Problem description
The expected output is an exact restatement of all the records.

Exercise data
◆ ◆ ◆ ◆ ◆

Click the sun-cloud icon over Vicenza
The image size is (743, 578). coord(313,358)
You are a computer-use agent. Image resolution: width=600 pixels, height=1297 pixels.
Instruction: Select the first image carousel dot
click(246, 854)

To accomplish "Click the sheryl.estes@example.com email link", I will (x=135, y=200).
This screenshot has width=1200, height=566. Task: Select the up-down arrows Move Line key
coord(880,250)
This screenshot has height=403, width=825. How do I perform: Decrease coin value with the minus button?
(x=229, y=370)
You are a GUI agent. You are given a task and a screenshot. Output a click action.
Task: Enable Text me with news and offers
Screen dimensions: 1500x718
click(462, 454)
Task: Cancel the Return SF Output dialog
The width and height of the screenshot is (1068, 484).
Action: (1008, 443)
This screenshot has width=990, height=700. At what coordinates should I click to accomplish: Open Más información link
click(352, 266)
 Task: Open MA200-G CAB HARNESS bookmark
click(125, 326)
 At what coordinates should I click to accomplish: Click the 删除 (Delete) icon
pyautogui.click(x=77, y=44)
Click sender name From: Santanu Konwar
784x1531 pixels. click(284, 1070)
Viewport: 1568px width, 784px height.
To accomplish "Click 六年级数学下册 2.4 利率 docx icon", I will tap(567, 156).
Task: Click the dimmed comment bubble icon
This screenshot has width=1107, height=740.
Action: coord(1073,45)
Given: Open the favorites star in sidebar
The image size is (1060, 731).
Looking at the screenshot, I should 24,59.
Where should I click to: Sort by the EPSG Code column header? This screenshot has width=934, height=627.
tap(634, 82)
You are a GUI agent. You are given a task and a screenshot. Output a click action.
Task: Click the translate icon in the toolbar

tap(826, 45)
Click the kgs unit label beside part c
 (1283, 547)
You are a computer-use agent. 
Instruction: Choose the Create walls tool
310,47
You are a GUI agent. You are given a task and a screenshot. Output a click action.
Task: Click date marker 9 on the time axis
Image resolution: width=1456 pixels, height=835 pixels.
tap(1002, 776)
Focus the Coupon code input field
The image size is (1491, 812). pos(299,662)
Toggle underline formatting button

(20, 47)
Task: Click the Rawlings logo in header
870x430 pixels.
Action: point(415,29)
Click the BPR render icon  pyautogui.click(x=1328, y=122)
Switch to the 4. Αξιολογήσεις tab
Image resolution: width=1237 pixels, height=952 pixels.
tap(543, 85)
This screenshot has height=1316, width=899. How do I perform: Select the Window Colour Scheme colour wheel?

◆ ◆ ◆ ◆ ◆

Response box
Click the sun-cloud icon over Vicenza
The image size is (743, 578). coord(313,358)
You are a computer-use agent. Image resolution: width=600 pixels, height=1297 pixels.
Instruction: Select the first image carousel dot
click(246, 854)

To accomplish "Click the sheryl.estes@example.com email link", I will (x=135, y=200).
This screenshot has width=1200, height=566. Task: Select the up-down arrows Move Line key
coord(880,250)
This screenshot has height=403, width=825. How do I perform: Decrease coin value with the minus button?
(x=229, y=370)
You are a GUI agent. You are given a task and a screenshot. Output a click action.
Task: Enable Text me with news and offers
Screen dimensions: 1500x718
click(462, 454)
Task: Cancel the Return SF Output dialog
The width and height of the screenshot is (1068, 484).
Action: (1008, 443)
This screenshot has width=990, height=700. At what coordinates should I click to accomplish: Open Más información link
click(352, 266)
 Task: Open MA200-G CAB HARNESS bookmark
click(125, 326)
 At what coordinates should I click to accomplish: Click the 删除 (Delete) icon
pyautogui.click(x=77, y=44)
Click sender name From: Santanu Konwar
784x1531 pixels. click(284, 1070)
Viewport: 1568px width, 784px height.
To accomplish "Click 六年级数学下册 2.4 利率 docx icon", I will tap(567, 156).
Task: Click the dimmed comment bubble icon
This screenshot has width=1107, height=740.
Action: coord(1073,45)
Given: Open the favorites star in sidebar
The image size is (1060, 731).
Looking at the screenshot, I should 24,59.
Where should I click to: Sort by the EPSG Code column header? This screenshot has width=934, height=627.
tap(634, 82)
You are a GUI agent. You are given a task and a screenshot. Output a click action.
Task: Click the translate icon in the toolbar

tap(826, 45)
Click the kgs unit label beside part c
 (1283, 547)
You are a computer-use agent. 
Instruction: Choose the Create walls tool
310,47
You are a GUI agent. You are given a task and a screenshot. Output a click action.
Task: Click date marker 9 on the time axis
Image resolution: width=1456 pixels, height=835 pixels.
tap(1002, 776)
Focus the Coupon code input field
The image size is (1491, 812). pos(299,662)
Toggle underline formatting button

(20, 47)
Task: Click the Rawlings logo in header
870x430 pixels.
Action: point(415,29)
Click the BPR render icon  pyautogui.click(x=1328, y=122)
Switch to the 4. Αξιολογήσεις tab
Image resolution: width=1237 pixels, height=952 pixels.
tap(543, 85)
This screenshot has height=1316, width=899. How do I perform: Select the Window Colour Scheme colour wheel?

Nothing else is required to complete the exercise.